Stored dataset items:
- - -
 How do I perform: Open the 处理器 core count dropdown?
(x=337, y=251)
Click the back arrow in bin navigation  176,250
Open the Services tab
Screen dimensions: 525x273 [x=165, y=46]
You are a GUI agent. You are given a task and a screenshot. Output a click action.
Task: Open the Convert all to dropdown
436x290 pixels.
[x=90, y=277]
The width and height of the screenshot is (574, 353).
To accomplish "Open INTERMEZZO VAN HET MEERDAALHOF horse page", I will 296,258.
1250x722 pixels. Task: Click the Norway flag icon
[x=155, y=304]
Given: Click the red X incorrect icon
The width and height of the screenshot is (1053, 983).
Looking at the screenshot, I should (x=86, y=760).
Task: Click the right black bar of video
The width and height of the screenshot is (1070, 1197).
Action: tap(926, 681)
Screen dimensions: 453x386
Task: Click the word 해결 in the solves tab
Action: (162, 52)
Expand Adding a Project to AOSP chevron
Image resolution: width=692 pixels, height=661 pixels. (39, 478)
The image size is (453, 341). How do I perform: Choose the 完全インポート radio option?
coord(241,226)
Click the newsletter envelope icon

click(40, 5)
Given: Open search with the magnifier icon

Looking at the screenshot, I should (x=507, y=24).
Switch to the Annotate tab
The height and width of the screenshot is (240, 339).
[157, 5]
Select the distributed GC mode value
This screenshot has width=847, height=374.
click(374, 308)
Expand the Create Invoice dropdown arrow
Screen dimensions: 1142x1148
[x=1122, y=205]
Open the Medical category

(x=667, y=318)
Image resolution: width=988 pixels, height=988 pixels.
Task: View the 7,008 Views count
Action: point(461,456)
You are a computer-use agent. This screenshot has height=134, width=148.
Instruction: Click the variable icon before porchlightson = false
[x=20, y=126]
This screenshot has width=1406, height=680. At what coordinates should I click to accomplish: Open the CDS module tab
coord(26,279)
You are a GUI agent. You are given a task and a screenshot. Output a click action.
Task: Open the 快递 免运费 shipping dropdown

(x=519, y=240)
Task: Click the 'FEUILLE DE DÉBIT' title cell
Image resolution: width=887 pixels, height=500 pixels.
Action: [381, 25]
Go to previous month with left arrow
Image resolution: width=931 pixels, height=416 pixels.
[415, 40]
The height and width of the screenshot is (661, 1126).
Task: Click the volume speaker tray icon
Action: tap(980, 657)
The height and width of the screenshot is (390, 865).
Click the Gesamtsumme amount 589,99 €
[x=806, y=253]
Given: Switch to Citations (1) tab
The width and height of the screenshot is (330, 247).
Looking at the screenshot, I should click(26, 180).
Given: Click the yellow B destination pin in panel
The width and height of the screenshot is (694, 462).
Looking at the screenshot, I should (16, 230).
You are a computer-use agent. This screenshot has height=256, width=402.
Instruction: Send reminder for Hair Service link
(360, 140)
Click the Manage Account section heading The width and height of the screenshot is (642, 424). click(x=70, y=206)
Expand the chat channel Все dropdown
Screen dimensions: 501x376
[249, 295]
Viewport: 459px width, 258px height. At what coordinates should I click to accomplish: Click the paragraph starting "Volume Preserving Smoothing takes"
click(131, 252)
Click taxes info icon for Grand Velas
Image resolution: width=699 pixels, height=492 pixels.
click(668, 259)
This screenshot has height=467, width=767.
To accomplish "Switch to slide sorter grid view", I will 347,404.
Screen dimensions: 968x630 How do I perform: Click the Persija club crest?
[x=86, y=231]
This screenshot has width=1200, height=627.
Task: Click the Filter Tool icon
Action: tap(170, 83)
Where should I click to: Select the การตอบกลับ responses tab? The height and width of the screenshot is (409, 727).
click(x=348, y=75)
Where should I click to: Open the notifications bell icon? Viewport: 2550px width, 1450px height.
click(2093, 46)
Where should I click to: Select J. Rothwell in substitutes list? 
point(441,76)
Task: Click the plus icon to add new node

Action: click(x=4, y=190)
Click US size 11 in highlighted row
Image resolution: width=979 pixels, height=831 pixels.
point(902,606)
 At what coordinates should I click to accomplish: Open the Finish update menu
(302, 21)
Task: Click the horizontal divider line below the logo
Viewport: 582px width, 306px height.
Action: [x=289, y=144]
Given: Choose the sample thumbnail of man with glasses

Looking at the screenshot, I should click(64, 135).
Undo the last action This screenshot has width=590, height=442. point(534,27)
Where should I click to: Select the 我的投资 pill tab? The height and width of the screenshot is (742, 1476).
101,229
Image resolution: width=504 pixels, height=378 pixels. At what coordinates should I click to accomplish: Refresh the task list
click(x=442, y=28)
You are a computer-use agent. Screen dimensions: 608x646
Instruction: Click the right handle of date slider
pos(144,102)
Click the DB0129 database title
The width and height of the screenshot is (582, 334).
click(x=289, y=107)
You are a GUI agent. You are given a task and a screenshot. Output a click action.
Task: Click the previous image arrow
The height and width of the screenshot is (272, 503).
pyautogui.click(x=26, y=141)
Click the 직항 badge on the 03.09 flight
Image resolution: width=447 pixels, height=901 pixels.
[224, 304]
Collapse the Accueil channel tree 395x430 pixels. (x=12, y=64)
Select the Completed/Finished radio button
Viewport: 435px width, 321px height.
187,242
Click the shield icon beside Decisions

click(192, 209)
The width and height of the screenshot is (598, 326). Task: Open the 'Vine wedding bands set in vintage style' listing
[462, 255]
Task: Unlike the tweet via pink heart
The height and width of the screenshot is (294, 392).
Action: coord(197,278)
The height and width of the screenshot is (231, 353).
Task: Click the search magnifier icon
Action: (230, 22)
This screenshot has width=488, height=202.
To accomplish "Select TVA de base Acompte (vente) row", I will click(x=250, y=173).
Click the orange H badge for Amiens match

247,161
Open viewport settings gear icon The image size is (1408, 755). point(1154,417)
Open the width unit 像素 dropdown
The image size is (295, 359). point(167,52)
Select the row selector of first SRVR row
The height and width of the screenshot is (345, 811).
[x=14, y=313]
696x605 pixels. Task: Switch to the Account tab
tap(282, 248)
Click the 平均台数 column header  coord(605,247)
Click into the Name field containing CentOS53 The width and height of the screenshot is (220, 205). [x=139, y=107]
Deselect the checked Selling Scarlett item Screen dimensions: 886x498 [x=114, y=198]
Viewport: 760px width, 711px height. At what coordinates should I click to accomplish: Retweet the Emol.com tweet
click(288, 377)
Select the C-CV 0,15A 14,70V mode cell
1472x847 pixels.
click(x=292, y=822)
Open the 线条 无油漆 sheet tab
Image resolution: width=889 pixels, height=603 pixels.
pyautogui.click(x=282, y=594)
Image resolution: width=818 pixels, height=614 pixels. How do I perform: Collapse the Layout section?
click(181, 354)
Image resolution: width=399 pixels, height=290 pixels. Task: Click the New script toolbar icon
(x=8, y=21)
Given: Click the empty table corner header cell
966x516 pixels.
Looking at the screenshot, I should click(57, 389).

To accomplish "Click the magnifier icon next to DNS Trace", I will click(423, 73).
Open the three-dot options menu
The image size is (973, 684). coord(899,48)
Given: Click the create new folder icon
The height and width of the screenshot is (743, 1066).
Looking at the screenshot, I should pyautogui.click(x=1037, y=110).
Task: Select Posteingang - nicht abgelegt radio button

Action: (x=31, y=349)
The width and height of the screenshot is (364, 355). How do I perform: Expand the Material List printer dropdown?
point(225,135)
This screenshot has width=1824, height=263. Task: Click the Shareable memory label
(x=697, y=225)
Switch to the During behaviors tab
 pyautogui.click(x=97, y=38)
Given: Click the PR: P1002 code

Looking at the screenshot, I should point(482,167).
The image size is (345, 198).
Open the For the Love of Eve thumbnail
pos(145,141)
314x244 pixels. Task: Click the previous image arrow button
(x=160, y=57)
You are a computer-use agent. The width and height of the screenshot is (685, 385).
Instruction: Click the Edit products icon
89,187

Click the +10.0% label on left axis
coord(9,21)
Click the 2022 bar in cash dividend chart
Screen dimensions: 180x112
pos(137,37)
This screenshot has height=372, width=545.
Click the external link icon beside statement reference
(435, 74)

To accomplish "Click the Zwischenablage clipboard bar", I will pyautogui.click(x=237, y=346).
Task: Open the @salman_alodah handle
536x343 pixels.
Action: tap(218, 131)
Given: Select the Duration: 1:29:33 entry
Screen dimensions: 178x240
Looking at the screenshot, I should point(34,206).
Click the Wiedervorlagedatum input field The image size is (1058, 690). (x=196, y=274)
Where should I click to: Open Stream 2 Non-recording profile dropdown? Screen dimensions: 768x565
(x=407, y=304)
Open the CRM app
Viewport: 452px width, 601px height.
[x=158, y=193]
- - -
Only lines holding the word "cell" are wanted, so copy each of them from the records above.

**Written reply**.
Task: Click the 'FEUILLE DE DÉBIT' title cell
Select the C-CV 0,15A 14,70V mode cell
Given: Click the empty table corner header cell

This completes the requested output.